Activity: Your output should be the full listing, unchanged.

----

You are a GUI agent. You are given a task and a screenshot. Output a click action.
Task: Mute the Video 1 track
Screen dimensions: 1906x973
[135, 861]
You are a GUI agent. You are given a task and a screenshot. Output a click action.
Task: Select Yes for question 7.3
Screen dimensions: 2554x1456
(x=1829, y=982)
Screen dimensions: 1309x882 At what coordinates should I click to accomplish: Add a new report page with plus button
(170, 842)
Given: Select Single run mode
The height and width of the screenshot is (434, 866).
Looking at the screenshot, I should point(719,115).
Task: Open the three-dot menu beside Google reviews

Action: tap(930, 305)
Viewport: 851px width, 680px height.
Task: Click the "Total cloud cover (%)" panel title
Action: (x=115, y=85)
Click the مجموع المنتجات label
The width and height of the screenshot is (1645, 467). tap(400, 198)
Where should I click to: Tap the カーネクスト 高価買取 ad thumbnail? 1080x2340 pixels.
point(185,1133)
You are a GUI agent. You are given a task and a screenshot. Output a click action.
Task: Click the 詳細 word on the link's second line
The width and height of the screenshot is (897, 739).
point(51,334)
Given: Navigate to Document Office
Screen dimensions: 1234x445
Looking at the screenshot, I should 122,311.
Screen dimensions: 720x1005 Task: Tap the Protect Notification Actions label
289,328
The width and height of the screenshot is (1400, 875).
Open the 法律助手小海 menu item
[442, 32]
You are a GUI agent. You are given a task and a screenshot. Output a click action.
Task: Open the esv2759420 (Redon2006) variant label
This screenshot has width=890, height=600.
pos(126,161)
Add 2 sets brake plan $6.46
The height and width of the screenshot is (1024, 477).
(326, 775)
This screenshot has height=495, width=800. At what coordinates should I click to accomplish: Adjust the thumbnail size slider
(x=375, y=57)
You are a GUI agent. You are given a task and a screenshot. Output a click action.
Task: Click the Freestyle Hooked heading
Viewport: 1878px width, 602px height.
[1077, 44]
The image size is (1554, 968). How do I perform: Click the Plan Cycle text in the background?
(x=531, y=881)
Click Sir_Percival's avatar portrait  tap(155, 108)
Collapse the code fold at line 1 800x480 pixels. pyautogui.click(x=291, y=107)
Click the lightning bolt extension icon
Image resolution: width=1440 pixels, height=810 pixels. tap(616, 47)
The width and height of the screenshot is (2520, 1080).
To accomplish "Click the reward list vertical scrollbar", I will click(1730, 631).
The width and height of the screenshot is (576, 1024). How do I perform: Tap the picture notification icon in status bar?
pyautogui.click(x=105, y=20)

----

Task solution:
You are a GUI agent. You are given a task and a screenshot. Output a click action.
Task: Mute the Video 1 track
Screen dimensions: 1906x973
[135, 861]
You are a GUI agent. You are given a task and a screenshot. Output a click action.
Task: Select Yes for question 7.3
Screen dimensions: 2554x1456
(x=1829, y=982)
Screen dimensions: 1309x882 At what coordinates should I click to accomplish: Add a new report page with plus button
(170, 842)
Given: Select Single run mode
The height and width of the screenshot is (434, 866).
Looking at the screenshot, I should point(719,115).
Task: Open the three-dot menu beside Google reviews

Action: tap(930, 305)
Viewport: 851px width, 680px height.
Task: Click the "Total cloud cover (%)" panel title
Action: (x=115, y=85)
Click the مجموع المنتجات label
The width and height of the screenshot is (1645, 467). tap(400, 198)
Where should I click to: Tap the カーネクスト 高価買取 ad thumbnail? 1080x2340 pixels.
point(185,1133)
You are a GUI agent. You are given a task and a screenshot. Output a click action.
Task: Click the 詳細 word on the link's second line
The width and height of the screenshot is (897, 739).
point(51,334)
Given: Navigate to Document Office
Screen dimensions: 1234x445
Looking at the screenshot, I should 122,311.
Screen dimensions: 720x1005 Task: Tap the Protect Notification Actions label
289,328
The width and height of the screenshot is (1400, 875).
Open the 法律助手小海 menu item
[442, 32]
You are a GUI agent. You are given a task and a screenshot. Output a click action.
Task: Open the esv2759420 (Redon2006) variant label
This screenshot has width=890, height=600.
pos(126,161)
Add 2 sets brake plan $6.46
The height and width of the screenshot is (1024, 477).
(326, 775)
This screenshot has height=495, width=800. At what coordinates should I click to accomplish: Adjust the thumbnail size slider
(x=375, y=57)
You are a GUI agent. You are given a task and a screenshot. Output a click action.
Task: Click the Freestyle Hooked heading
Viewport: 1878px width, 602px height.
[1077, 44]
The image size is (1554, 968). How do I perform: Click the Plan Cycle text in the background?
(x=531, y=881)
Click Sir_Percival's avatar portrait  tap(155, 108)
Collapse the code fold at line 1 800x480 pixels. pyautogui.click(x=291, y=107)
Click the lightning bolt extension icon
Image resolution: width=1440 pixels, height=810 pixels. tap(616, 47)
The width and height of the screenshot is (2520, 1080).
To accomplish "Click the reward list vertical scrollbar", I will click(1730, 631).
The width and height of the screenshot is (576, 1024). How do I perform: Tap the picture notification icon in status bar?
pyautogui.click(x=105, y=20)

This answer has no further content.